Dimenticate gli uomini maltrattanti di buona volontà, qui si entra nel mondo ‘patologico’.

La criminologa ha dato una risposta secca, decisa, inequivocabile:

Un narcisista manipolatore non potrà mai essere rieducato. Tanto più un soggetto è patologico, tanto più la sua struttura è rigida. Non cambia. Diffidate”.

Secondo il parere di Roberta Bruzzone, bisogna diffidare del narcisista che non solo uccide ma vuole distruggere fisicamente (con l’acido) l’identità della donna che gli sfugge. Se lo perdonate rischiate la morte. Non fatevi soggiogare, imbambolare dalle chiacchiere e dai tentativi di manipolarvi, non mostratevi deboli né ricattabili.

Un soggetto patologico (stalker, violentatore, femminicida), cresciuto oltretutto con modelli sbagliati, non cambia. Secondo la criminologa serve una linea dura nei confronti di questi soggetti irrecuperabili, una linea durissima.

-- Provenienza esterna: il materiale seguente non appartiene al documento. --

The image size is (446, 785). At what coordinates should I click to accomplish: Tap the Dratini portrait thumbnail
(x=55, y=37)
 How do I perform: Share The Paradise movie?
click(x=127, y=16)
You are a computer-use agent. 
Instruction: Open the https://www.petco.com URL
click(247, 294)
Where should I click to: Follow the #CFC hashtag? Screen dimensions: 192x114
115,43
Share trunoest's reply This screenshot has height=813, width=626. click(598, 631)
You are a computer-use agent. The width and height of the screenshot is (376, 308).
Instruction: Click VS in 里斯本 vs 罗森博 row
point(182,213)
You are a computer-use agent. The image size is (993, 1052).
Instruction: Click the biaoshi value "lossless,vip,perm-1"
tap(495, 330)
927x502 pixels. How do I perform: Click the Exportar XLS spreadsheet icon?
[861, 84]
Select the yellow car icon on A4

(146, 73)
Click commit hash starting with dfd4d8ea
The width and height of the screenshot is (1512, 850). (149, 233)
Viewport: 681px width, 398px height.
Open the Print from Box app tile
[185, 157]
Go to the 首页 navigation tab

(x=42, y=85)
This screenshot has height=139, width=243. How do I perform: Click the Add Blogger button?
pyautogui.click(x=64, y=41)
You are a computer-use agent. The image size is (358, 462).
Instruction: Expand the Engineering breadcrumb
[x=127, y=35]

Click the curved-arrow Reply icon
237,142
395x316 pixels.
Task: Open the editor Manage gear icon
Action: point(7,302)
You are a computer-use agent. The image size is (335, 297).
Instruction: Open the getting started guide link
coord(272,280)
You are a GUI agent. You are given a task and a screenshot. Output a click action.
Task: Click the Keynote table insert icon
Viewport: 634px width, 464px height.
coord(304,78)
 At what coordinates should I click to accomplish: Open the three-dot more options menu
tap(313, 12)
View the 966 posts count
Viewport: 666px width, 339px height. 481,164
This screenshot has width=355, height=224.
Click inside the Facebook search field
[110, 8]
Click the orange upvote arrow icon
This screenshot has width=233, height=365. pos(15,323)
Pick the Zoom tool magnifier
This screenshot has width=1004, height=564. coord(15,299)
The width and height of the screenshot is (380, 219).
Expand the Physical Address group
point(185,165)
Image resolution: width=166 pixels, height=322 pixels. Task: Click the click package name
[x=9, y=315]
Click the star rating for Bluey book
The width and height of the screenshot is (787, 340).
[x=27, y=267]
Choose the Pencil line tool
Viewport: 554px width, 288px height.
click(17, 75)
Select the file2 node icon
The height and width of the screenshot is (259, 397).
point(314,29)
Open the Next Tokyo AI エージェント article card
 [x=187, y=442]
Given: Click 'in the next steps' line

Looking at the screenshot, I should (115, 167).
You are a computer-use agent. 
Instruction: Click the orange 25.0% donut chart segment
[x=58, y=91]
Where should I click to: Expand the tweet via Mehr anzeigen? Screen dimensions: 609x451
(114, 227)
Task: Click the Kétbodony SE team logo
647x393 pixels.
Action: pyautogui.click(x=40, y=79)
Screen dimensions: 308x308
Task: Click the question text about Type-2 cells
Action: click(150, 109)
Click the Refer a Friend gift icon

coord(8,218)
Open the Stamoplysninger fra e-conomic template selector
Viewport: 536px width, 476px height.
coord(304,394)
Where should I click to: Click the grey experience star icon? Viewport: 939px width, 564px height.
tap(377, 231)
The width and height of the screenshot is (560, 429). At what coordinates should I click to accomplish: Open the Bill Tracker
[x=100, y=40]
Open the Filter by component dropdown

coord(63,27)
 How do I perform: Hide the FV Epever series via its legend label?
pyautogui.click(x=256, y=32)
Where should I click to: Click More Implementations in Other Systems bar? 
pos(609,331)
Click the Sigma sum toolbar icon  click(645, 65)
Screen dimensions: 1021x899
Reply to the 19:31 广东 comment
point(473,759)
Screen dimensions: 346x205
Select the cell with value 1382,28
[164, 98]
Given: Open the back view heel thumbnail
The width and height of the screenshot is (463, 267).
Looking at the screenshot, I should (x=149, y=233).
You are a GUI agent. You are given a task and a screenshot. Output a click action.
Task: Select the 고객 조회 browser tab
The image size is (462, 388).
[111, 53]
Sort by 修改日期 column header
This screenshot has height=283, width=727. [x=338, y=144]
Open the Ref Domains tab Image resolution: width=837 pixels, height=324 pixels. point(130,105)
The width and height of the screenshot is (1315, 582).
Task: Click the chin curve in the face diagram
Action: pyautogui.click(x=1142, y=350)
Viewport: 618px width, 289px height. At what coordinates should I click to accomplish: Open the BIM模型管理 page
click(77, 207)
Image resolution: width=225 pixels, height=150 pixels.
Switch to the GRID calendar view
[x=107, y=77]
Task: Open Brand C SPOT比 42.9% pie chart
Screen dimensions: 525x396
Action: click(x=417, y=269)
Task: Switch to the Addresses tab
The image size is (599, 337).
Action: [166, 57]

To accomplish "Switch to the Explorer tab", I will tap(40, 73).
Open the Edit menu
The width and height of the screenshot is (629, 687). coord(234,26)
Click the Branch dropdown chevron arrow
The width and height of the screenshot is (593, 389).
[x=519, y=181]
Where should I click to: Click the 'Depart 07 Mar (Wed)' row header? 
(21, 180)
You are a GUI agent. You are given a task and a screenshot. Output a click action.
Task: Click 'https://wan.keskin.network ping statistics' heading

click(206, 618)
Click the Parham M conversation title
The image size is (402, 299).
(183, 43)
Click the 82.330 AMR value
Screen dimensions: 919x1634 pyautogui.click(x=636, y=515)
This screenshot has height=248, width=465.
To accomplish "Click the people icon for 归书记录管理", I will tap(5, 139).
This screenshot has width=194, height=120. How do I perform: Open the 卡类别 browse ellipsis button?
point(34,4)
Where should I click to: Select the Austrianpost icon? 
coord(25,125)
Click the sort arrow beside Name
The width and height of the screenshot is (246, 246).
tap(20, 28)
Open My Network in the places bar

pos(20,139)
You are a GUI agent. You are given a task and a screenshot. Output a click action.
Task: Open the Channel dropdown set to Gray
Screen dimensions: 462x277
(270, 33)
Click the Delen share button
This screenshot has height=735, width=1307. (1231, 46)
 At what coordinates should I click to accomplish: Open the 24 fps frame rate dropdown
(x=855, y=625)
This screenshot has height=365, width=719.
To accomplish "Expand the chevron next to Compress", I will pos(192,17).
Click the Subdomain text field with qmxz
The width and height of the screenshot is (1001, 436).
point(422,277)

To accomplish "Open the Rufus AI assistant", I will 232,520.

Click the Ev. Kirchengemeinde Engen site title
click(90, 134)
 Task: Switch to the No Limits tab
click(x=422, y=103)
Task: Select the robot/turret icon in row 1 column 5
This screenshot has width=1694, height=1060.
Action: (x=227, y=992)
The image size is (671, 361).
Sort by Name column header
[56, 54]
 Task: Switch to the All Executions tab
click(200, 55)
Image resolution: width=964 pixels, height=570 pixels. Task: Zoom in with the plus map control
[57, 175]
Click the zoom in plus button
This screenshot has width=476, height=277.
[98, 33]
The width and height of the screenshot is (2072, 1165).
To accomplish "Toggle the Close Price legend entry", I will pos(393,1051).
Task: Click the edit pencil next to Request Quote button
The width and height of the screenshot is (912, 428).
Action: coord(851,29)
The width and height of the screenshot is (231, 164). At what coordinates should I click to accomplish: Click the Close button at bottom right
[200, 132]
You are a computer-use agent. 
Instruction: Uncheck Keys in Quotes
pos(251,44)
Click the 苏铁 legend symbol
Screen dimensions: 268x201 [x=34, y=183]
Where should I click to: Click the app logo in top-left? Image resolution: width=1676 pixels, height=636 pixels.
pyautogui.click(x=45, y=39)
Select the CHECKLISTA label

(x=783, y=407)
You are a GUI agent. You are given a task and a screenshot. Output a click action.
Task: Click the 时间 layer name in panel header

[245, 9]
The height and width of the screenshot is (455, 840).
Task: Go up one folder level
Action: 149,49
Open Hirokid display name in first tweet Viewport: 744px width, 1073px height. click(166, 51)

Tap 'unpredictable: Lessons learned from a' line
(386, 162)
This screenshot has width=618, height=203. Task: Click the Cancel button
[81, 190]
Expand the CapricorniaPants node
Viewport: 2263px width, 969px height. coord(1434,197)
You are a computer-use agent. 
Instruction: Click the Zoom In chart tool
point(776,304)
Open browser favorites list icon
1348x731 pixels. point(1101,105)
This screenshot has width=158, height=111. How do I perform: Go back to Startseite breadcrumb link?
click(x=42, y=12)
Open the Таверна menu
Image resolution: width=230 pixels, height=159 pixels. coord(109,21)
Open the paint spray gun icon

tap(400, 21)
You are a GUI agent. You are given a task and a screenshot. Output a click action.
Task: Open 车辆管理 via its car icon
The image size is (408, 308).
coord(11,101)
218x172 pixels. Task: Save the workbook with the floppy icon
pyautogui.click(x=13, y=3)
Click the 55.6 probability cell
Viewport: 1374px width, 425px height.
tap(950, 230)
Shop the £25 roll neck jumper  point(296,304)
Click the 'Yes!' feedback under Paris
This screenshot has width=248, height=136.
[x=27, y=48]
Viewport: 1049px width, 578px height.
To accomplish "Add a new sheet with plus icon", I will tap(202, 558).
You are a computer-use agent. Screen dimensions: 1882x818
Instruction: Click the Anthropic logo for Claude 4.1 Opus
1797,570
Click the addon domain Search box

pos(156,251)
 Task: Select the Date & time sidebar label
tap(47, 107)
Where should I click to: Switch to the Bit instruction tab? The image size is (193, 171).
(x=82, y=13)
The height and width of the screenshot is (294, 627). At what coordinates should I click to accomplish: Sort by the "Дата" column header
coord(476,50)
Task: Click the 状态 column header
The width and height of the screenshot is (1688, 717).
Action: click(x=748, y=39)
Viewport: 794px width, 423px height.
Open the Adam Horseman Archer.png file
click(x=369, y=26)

Molti autori di femminicidio agiscono lucidamente, freddamente, secondo ‘natura’. Altri sono killer seriali.

Leggi adeguate ed una giustizia più dura possono frenare la voglia di chi pensa di commettere l’ennesimo femminicidio credendo di cavarsela con una condanna ridicola.

Tremila donne uccise, dal 2000 in poi: non si parla più di emergenza, ma di dato strutturale, realtà di fatto.

La criminologa parla anche di “modelli beceri” trasmessi dalle famiglie italiane. “I maschi sono cresciuti nell’accondiscendenza materna”.

Il vero obiettivo – spiega la Bruzzone – è aiutare le donne a captare le situazioni di pericolo, ad agire e difendersi, prima che sia troppo tardi. Non si può fare un identikit dell’uomo violento. Chiunque può risultare pericoloso. Il più delle volte, si tratta di incensurati, insospettabili, persone assolutamente normali e apparentemente affidabili, ma i campanelli di allarme ci sono sempre, bisogna stare in guardia”.